Workforce

At LifeCourse Associates, we offer employers tested strategies for harnessing the strengths of each generation in the workplace—from rekindling the enthusiasm of Boomers on the verge of retirement to diffusing tension between Boomers and Gen Xers to recruiting, retaining, and energizing the incoming generation of Millennials. We believe that every generation has a special set of strengths, which consummate managers should recognize and harness.

We provide consulting, keynotes, and workshops to a wide variety of employers and human resources organizations. We also provide deep insight into an organization's generational dynamic through our new innovative diagnostic tool, the Generational Workforce Audit. Our insights have been tapped by some of the top HR divisions in the nation, including global consulting firms like Mercer and Accenture, professional groups like the American Staffing Association and the National Association of State Chief Information Officers, and periodicals like Human Resource Executive and Government Technology. We have also served nonprofits like the Young Presidents’ Organization and the Brooking Center for Executive Education, large manufacturers like Raytheon and General Dynamics, and government agencies like the USDA Forest Service and Los Alamos Laboratories.

As with our other practice areas, our publications complement and reinforce our consulting work. In Millennials in the Workplace we explain in depth who the Millennials really are, what they are looking for in their careers, and how employers, educators, and policy makers can maximize their workforce potential. In 2007, we wrote a report on “Helicopter Parents in the Workplace” for New Paradigm Learning Corporation. The U.S. Department of Labor used our generational perspective as the framework of its report on the 2002 National Summit on Retirement Savings. LifeCourse founding partners Neil Howe and William Strauss delivered the keynote at that summit in the Library of Congress in Washington, DC.

Businesses and human resources associations first began asking us to help them understand generations in the workplace in the mid-1990s, when we focused largely on the distrustful and often unproductive relationships between Boomer managers and young Gen-X employees. We explained why Boomers always talk about “careers,” Xers about “jobs.” Why Boomers favor depth, Xers breadth. Why Boomers see work as a values statement (how I live my life), Xers as a transaction (how I get a life).
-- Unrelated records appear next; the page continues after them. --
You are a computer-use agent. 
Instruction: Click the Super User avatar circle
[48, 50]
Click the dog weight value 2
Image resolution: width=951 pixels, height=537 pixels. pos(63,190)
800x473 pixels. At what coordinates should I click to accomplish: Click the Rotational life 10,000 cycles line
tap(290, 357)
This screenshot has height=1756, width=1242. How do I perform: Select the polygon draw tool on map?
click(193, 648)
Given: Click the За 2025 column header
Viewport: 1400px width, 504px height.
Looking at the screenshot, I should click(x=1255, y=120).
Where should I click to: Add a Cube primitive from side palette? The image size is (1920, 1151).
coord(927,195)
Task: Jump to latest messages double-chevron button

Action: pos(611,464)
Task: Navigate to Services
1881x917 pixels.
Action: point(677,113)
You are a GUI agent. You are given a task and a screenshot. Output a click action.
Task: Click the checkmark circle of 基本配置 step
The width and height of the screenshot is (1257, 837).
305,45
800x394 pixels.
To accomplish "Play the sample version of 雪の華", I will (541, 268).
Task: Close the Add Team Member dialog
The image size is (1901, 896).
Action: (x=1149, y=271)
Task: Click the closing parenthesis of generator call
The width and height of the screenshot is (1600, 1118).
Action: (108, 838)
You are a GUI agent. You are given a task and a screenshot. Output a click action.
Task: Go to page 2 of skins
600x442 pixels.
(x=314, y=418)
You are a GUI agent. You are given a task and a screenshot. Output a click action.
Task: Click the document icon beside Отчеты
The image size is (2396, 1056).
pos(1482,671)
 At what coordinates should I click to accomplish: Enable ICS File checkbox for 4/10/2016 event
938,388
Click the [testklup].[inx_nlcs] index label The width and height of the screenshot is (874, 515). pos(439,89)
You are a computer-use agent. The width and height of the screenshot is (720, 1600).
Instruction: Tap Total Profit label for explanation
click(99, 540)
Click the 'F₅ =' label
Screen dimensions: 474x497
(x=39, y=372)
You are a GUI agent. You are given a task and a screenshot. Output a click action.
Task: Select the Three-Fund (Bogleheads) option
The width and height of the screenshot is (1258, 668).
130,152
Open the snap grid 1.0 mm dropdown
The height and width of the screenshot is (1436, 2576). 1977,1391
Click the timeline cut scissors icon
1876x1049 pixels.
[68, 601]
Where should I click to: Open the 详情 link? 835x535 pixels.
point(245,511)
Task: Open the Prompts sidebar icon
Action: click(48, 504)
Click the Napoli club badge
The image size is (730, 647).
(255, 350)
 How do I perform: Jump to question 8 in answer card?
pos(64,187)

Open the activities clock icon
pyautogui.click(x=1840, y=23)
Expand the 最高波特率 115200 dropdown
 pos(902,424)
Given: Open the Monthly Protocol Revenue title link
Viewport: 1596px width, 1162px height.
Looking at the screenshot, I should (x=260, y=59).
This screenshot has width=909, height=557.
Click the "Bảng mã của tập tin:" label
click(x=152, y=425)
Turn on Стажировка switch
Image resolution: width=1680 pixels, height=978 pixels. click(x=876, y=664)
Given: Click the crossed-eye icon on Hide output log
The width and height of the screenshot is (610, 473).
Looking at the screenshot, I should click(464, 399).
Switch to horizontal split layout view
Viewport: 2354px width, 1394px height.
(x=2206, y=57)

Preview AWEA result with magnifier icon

In the early 2000s, LifeCourse began to receive inquiries about the new post-X generation of Millennials, who were just beginning to enter the workplace. Employers were utterly mystified by this new generation’s sense of specialness, teamwork, closeness to parents, and need for structure. Most managers see Millennials as a liability or a challenge—but our solutions reveal how this youth workforce can be transformed into an asset and an opportunity. We have helped dozens of major corporations, nonprofits, and public agencies unleash the potential of Millennials, both by shaping recruitment messages to attract them and by shaping employment incentives to retain and motivate them.